GIVEN PROBLEM >>
Pull out, word for word, the entries from the line containing "Image resolution: width=402" through the line containing "Task: Select the 5 Jaar period option", including both of those lines. Leave the pictures out of your answer.

EXERCISE INPUT >>

** start **

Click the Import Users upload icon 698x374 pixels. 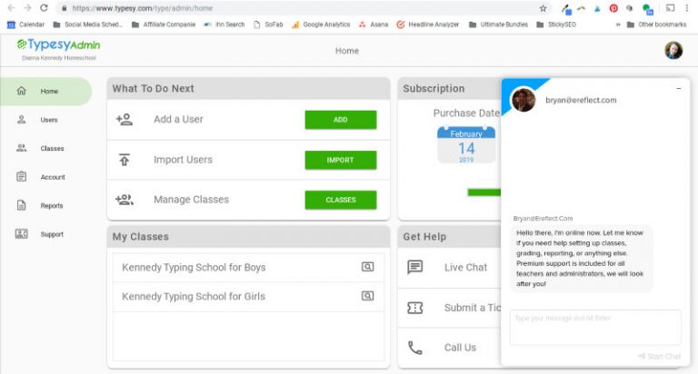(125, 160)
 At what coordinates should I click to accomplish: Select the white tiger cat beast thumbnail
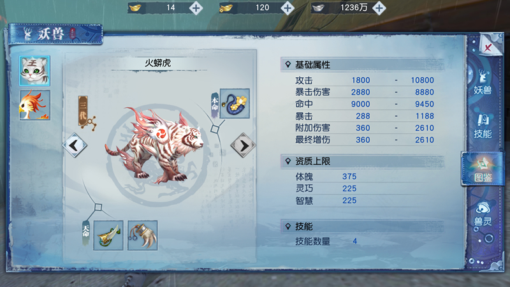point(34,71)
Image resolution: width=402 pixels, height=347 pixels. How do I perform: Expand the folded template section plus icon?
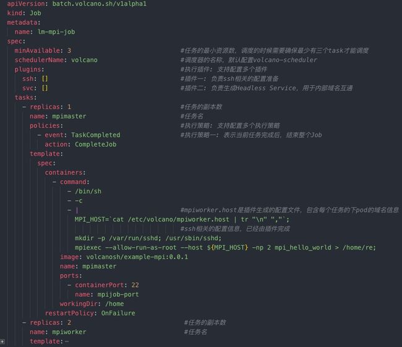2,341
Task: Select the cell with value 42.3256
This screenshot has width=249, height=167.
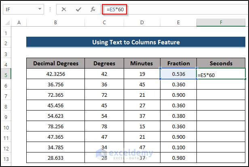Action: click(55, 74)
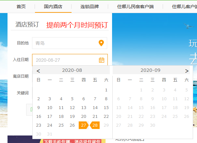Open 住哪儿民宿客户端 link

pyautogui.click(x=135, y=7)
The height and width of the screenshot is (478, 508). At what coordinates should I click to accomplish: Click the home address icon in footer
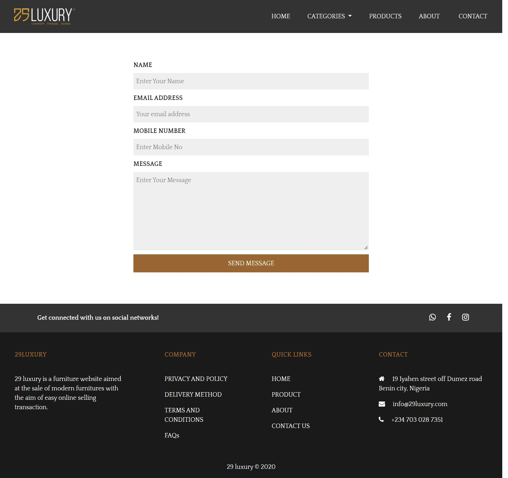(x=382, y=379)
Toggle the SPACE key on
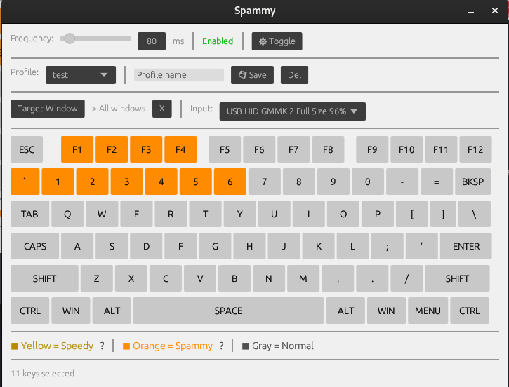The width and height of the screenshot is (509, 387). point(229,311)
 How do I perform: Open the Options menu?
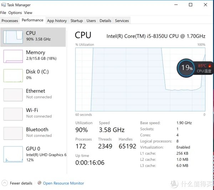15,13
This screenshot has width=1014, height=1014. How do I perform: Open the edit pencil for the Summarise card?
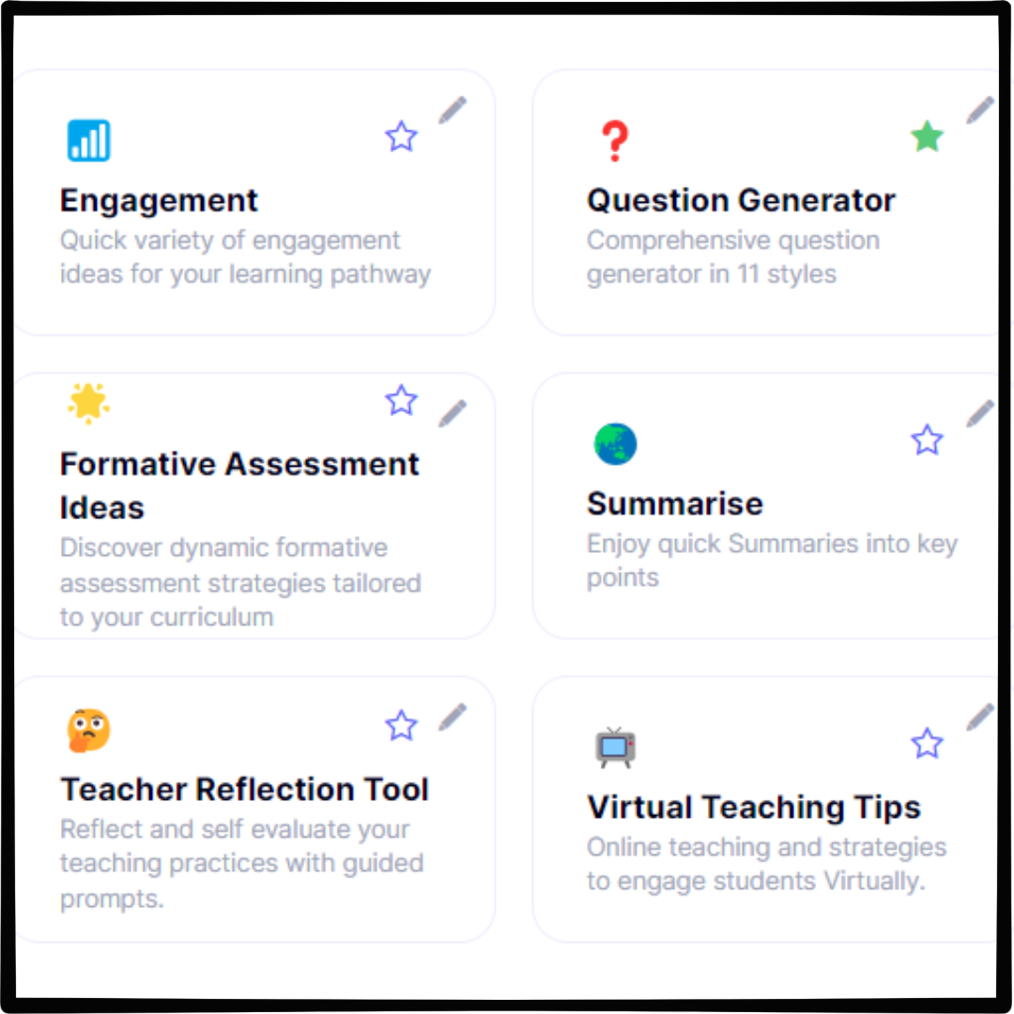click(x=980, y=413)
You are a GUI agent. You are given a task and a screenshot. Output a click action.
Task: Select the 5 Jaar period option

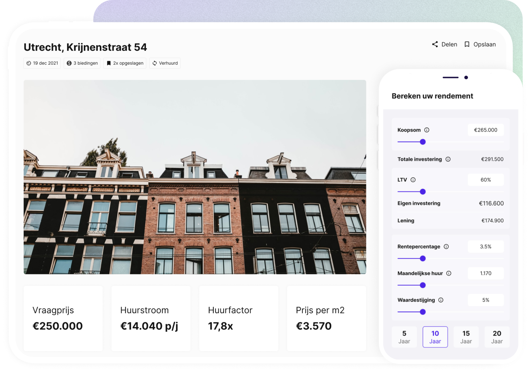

** end **
** start **

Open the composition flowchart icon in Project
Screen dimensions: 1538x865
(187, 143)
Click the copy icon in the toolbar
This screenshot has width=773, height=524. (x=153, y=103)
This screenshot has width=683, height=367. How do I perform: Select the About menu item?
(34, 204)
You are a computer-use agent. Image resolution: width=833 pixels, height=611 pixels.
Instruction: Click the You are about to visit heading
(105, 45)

** end **
** start **

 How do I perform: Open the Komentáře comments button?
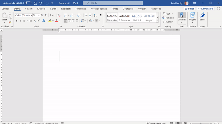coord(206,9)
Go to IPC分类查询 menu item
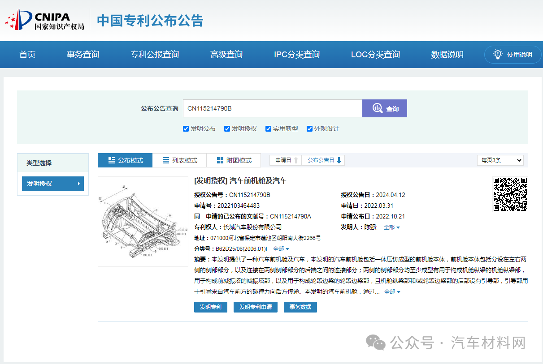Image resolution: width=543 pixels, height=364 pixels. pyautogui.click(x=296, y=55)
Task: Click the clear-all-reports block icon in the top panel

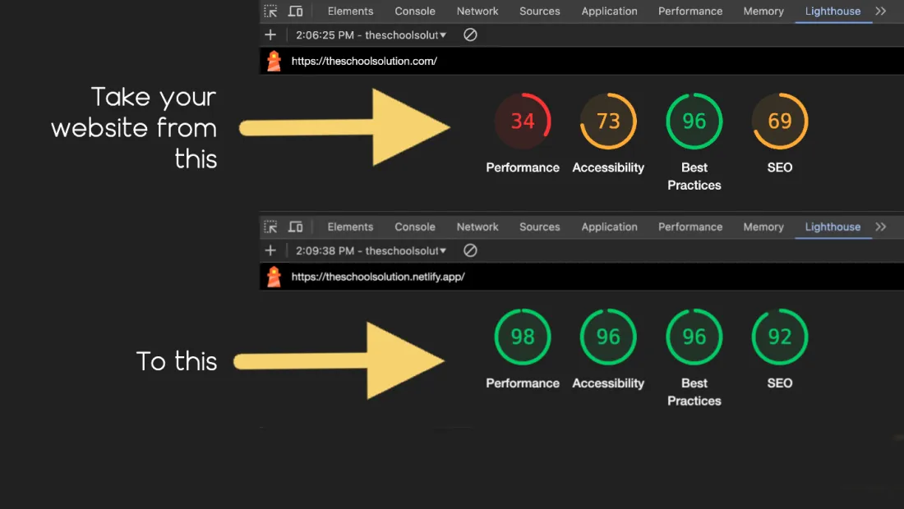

** end **

WRITTEN REPLY >>
Image resolution: width=402 pixels, height=347 pixels. How do I perform: Expand the folded template section plus icon?
2,341
Task: Select the cell with value 42.3256
This screenshot has width=249, height=167.
Action: click(55, 74)
Open 住哪儿民宿客户端 link

pyautogui.click(x=135, y=7)
The height and width of the screenshot is (478, 508). At what coordinates should I click to accomplish: Click the home address icon in footer
(x=382, y=379)
Toggle the SPACE key on
The width and height of the screenshot is (509, 387). point(229,311)
 How do I perform: Open the Options menu?
15,13
This screenshot has width=1014, height=1014. How do I perform: Open the edit pencil for the Summarise card?
click(x=980, y=413)
You are a GUI agent. You are given a task and a screenshot. Output a click action.
Task: Select the 5 Jaar period option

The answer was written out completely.